Yes, probably. In the late winter and early spring, we built a custom home and spent lots of time playing construction manager and general contractor. The annual employment law seminar took place just a few weeks after we settled. So my attention and “free time” was redirected to the event—my favorite of the year—before I caught my breath from the big move. And, of course, I do have a day job and the demands of litigation and the daily needs of clients don’t disappear simply because I have other projects on my agenda. So let’s just say that maybe I took on too much. It’s a habit—a bad one—that I intend to address going forward.

But I’m not off the hook quite yet. On the first of April, I felt a sharp pain in my left shoulder pain, which can be indicative of lung inflammation. I’d had cold-like symptoms for a few weeks by that time and the pain was enough to get me to the doctor’s. He instructed me to get a chest x-ray and complete a course of antibiotics. I promptly ignored his advice and went out of town for a three-day trip.
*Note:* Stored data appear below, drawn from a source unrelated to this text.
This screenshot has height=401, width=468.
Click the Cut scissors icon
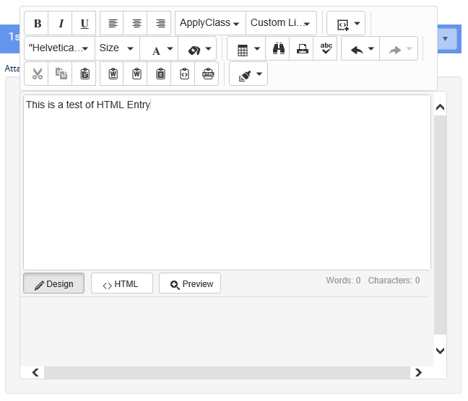click(x=38, y=74)
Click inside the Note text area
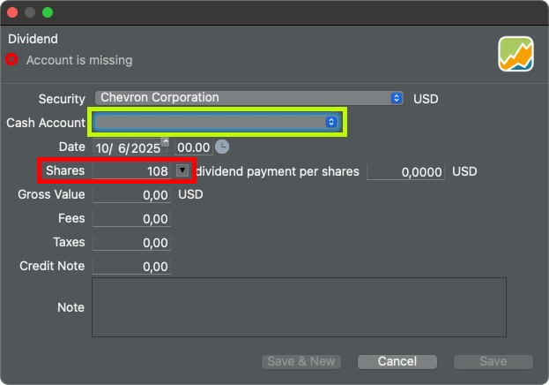 (299, 307)
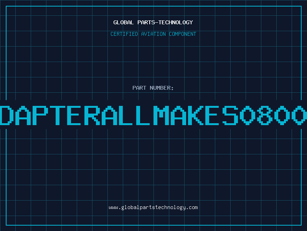Click the word PARTS-TECHNOLOGY in the title
Screen dimensions: 307x231
(x=165, y=22)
When I returned, the pain was gone and so were the other symptoms, except for a pesky little cough. I blamed the cough on allergies and carried on. My colleagues were not so convinced and pleaded with me to get the chest x-ray my doctor had prescribed. Eventually I did and, a few days later, was in pain so severe that I was left with no choice but to make the dreaded trip to the emergency room.

So what lesson can I learn from this experience? Foremost, that I am a mere mortal and, despite my unyielding optimism, I must recognize my mortal limitations. I can’t, as it turns out, do everything. Although I make a concerted effort to be aware of my expectations from others and try not to demand the impossible, the same should apply to the demands I make on myself. Being the hyperactive overachiever who aims to please, this shouldn’t be too difficult. Right?

I’m looking forward to getting back to work and to blogging like crazy about all things employment law but, if there isn’t a constant and steady stream of posts, you’ll know that I’m probably trying to take some of my own advice. Thanks for being patient in the meantime.

Updated:

2 responses to “Editor’s Note: A Moment for Reflection”

  1. Jay Geary says:

    Just ran across this post. Glad to hear you’ve recovered and are back on track. I was diagnosed with throat cancer in August 2004, at age 53, and spent nearly 5 months out of work dealing with the harsh realities of a chemo regimen and 40 radiation treatments. I lost 32 lbs, all of my hair. When I returned to work, I felt like the train had left the station: several large “plum” cases I had turned over to others in my firm were gone and I was not welcomed back on the team. It took me 5 more months to rehab myself. All of this had a negative impact on my “career” (I’ve been doing this now for 30 years). But, frankly, I don’t regret one minute I needed to take off or the income I lost to be treated and then get my health back on track. My priorities are where they should be: health, family, then work. I’m fully cured (according to the docs) am saner, healthier and stronger than I’ve ever been, and I’m enjoying life in a small law firm, living with life-rhythms that make sense. Having “the Reaper” (and I was not expected to survive my cancer)looking over your work product will change your attitudes.